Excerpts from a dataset
[Start of Attachment]

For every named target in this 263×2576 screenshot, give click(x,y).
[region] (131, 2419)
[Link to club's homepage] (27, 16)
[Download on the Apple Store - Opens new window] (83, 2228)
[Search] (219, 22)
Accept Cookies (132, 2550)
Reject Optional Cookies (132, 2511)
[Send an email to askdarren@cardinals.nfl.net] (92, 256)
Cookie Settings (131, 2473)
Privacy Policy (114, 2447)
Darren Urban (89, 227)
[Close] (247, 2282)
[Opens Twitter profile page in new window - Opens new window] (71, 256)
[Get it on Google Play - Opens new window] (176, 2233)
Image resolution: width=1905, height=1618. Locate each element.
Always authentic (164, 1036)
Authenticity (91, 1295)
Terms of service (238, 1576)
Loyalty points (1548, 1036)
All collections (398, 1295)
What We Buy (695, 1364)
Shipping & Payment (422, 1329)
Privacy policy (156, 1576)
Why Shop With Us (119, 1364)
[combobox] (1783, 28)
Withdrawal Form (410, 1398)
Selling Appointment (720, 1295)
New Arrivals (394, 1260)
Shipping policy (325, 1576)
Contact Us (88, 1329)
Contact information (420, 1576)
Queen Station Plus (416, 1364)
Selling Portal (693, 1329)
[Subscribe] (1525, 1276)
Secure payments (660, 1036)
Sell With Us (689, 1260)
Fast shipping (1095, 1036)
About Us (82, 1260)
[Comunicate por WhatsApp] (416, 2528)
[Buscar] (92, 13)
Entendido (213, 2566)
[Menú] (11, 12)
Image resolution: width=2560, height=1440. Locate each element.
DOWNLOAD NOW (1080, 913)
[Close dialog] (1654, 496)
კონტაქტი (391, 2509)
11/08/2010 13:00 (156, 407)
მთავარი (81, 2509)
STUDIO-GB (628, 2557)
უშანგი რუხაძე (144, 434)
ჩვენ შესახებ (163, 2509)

[End of Attachment]

Problem description: Your task is to retype, exactly and only, the lines from the one with "DOWNLOAD NOW (1080, 913)" through the final line above.

Task solution:
DOWNLOAD NOW (1080, 913)
[Close dialog] (1654, 496)
კონტაქტი (391, 2509)
11/08/2010 13:00 (156, 407)
მთავარი (81, 2509)
STUDIO-GB (628, 2557)
უშანგი რუხაძე (144, 434)
ჩვენ შესახებ (163, 2509)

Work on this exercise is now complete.